The questions introduced in the new NPR form include details of parents’ birth, Aadhaar number, passport number, mobile phone number, voter ID number and mother tongue.
Kumar, who is a key ally of the Bharatiya Janata Party-led National Democratic Alliance, had earlier also urged the Centre to use the 2011 form for the National Population Register instead of a new one. “The new NPR form is creating more apprehensions and fear,” Kumar told journalists in January. “There are many columns, like place and date of birth of parents, which are unnecessary.”
“If you ask me, even I don’t know the date of birth of my mother,” he had added. “I have been told that these columns are optional. One can leave it blank. But leaving a column blank will give rise to more suspicion and apprehensions. So, I would appeal to the Centre to stick to the old NPR form [of 2010-11] instead of the new one.”
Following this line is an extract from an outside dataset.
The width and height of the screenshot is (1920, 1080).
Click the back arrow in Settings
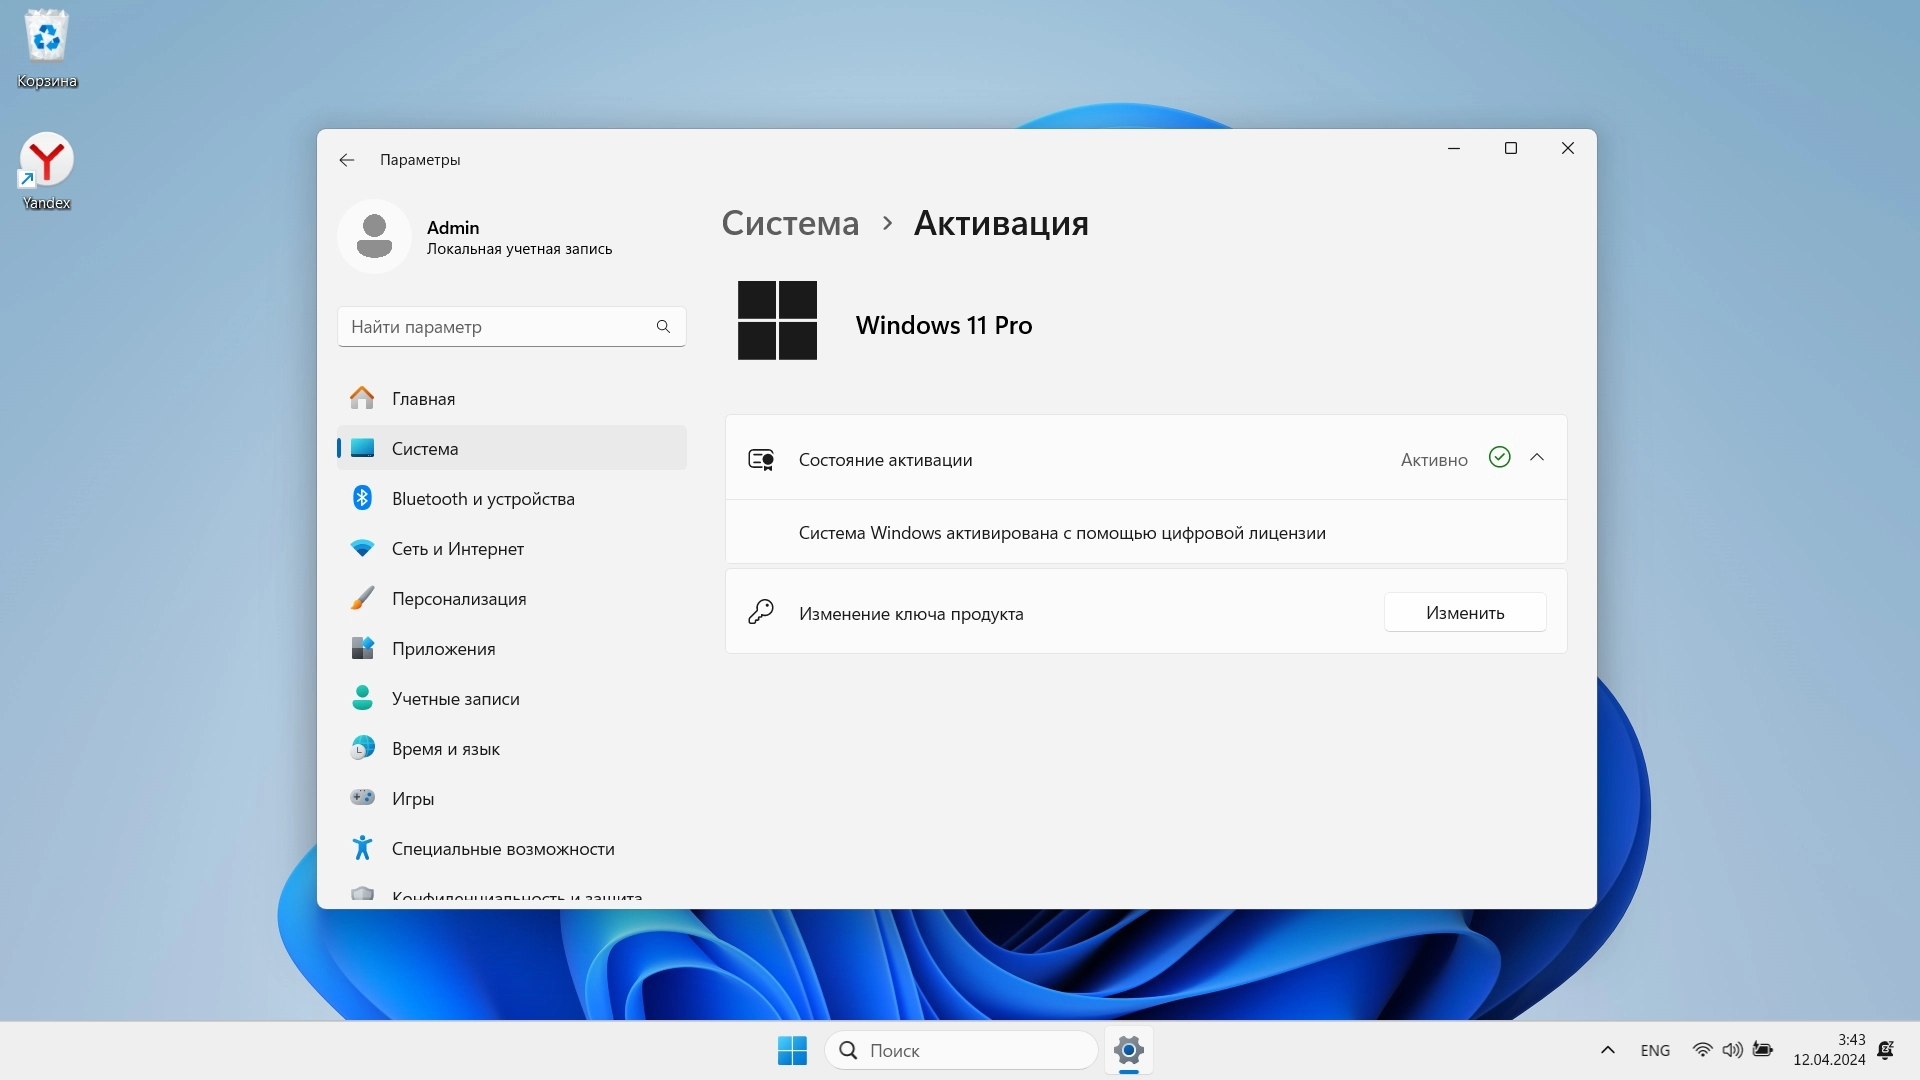[346, 160]
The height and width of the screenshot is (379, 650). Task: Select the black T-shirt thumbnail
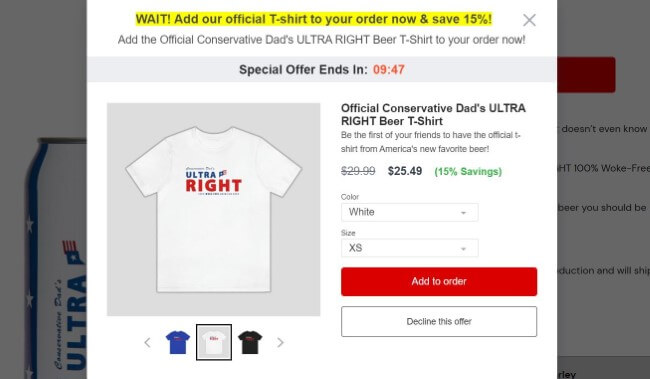coord(250,343)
The National Population Register – a list of “usual residents” – is scheduled to be updated simultaneously with the house-listing phase of the decennial Census exercise from April 1 to September 30. “Usual residents” are those who have stayed at a place for six months or intend to stay there for the next six months. The Centre has argued that the National Population Register has nothing to do with the National Register of Citizens and is part of the Census.
As first reported by Scroll.in, the NPR is the first step to creating an all-India National Register of Citizens, which would identify undocumented migrants residing in India. This has led to scepticism from states ruled by parties that are not part of the National Democratic Alliance. Till now, West Bengal and Kerala have suspended all work related to the NPR, while several Congress-ruled states are mulling similar action.
The government’s critics and some protestors fear that the amended Citizenship Act and the National Register of Citizens will be misused to target Muslims since the Citizenship Act now has religion as a criterion. There are now fears that a nation-wide National Register of Citizens will be imposed. The Assam NRC had left out around 6% of the state’s population.
The Citizenship Amendment Act provides citizenship to refugees from six minority religious communities from Bangladesh, Afghanistan and Pakistan, provided they have lived in India for six years and entered the country by December 31, 2014.